0
votes

SAS is my primary software for this project. I am using SAS to call 7zip. Both SAS and 7zip are 64 bit versions. The objective is to read compressed US NOAA weather station data for 4 years -- about 4,000 stations, so approx. 16,000 files.

Each file contains multiple, variable length, undelimited records with each record containing date, time, and weather information for a given station (e.g., temperature, visibility, precipitation, and so on). This problem is not about reading the records. It's about reading the files.

These files are not stored using an extension of any type, e.g., there is no *.txt, *.dat, *.gz, *.tar. Nothing defining a file type is used in their naming. I have checked this by turning the ‘File Name Extension’ option on and off in Windows File Explorer. File extensions appear for other information but not for the NOAA files. Each file name has 3 fields. The first two fields define a unique NOAA weather station (USAF and WBAN respectively) and the last field is the year. Here are some representative file names:

702120-26646-2011

702120-26646-2012

702120-26646-2013

etc.

Since the files are compressed, I am using 7zip to uncompress them with a macro call from SAS. Here is the SAS macro syntax for these calls:

%do year=2011 %to 2014;

filename in pipe "c:/7-zip/7z.exe x

""C:\data\stuff\weather\data\extracted.zip\extracted\&&usaf-&&wban-&&year\"" -so" lrecl=3000;

run;

%end;

And here is resolved code for 1 file:

MLOGIC(LOOPS): %DO loop beginning; index variable YEAR; start value is 2011; stop value is 2014; by value is 1.

SYMBOLGEN: Macro variable USAF resolves to 702120

SYMBOLGEN: Macro variable WBAN resolves to 26646

SYMBOLGEN: Macro variable YEAR resolves to 2011

MPRINT(LOOPS): filename in pipe "c:/7-zip/7z.exe x ""C:\data\stuff\weather\data\extracted.zip\extracted\702120-26646-2011\"" -so" lrecl=3000;

MPRINT(LOOPS): run;

NOTE: The infile IN is:

Unnamed Pipe Access Device,

PROCESS=c:/7-zip/7z.exe x

"C:\data\stuff\weather\data\extracted.zip\extracted\702120-26646-2011\" -so, RECFM=V,LRECL=3000

Stderr output:

ERROR: The system cannot find the path specified.

C:\data\stuff\weather\data\extracted.zip\extracted\702120-26646-2011

System ERROR:

The system cannot find the path specified.

Clearly there are no errors in syntax but SAS cannot find the file.

The thing that is confusing me is that the file exists or resides in the folder exactly as specified by the resolved path.

Is there a mistake in the 7zup call such that it can’t find the file? For instance should a 7zip option other than “-so” be used?

What else could be going wrong here? Any suggestions are most welcome!

DIRECTIONS FOR THIS TASK
Write out everything in the SAS and 7zip post from "The thing that" down to "are most welcome!". The items that come next have no connection to the SAS and 7zip post.

DATASET

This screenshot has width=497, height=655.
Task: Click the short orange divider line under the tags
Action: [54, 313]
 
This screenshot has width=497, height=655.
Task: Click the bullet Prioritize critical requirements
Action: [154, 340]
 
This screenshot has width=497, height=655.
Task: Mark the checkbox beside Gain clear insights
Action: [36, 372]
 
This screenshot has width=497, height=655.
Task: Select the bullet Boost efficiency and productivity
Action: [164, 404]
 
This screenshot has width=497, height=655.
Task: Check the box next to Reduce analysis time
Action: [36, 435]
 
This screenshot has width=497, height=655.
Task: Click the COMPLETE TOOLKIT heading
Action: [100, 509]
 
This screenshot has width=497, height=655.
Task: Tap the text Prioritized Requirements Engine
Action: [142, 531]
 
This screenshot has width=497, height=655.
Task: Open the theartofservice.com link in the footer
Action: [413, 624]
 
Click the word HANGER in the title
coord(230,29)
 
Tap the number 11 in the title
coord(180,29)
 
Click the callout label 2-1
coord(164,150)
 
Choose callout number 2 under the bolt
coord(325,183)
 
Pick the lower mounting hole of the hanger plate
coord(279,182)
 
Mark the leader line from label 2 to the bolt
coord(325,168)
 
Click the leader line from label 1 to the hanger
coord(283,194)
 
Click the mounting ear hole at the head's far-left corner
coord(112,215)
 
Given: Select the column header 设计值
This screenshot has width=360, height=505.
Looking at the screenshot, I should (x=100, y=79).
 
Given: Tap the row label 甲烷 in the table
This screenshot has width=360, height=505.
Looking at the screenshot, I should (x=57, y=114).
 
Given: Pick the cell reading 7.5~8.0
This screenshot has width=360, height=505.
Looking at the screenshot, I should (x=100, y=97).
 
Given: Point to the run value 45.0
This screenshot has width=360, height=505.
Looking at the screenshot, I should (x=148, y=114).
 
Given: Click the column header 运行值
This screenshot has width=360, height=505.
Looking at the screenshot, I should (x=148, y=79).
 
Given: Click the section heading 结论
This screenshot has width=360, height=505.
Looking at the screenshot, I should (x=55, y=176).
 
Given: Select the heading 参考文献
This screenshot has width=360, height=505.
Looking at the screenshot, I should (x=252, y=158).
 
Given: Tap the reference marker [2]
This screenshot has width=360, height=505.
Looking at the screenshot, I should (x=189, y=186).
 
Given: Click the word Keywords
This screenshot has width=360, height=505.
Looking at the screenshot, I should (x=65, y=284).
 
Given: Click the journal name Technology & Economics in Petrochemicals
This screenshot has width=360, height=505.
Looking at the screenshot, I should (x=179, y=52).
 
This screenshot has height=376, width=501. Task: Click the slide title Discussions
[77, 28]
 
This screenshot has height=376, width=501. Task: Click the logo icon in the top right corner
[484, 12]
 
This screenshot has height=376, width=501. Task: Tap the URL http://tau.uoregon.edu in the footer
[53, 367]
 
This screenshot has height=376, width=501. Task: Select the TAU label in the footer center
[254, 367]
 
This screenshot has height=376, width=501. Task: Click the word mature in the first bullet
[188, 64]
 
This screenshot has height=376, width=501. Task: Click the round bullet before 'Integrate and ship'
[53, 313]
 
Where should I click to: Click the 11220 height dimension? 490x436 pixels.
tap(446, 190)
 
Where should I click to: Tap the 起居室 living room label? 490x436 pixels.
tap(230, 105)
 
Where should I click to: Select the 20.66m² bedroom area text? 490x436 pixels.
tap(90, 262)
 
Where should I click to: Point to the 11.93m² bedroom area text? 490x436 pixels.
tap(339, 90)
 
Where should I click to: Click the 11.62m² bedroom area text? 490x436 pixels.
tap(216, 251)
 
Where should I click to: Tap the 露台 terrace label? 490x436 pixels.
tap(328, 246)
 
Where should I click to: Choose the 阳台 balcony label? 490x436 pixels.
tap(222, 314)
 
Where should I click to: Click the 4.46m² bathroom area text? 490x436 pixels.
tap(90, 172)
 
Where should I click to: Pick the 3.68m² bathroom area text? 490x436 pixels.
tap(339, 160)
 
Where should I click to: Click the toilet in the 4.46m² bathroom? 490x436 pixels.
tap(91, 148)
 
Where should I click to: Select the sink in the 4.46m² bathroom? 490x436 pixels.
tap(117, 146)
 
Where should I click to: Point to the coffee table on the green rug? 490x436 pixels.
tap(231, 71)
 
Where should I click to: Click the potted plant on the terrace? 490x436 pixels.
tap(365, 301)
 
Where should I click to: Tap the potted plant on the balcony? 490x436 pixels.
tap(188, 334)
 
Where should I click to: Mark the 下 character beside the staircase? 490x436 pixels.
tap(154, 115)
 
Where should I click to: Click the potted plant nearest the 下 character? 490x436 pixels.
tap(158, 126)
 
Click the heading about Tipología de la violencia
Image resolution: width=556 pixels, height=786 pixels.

THE RESPONSE
The thing that is confusing me is that the file exists or resides in the folder exactly as specified by the resolved path.

Is there a mistake in the 7zup call such that it can’t find the file? For instance should a 7zip option other than “-so” be used?

What else could be going wrong here? Any suggestions are most welcome!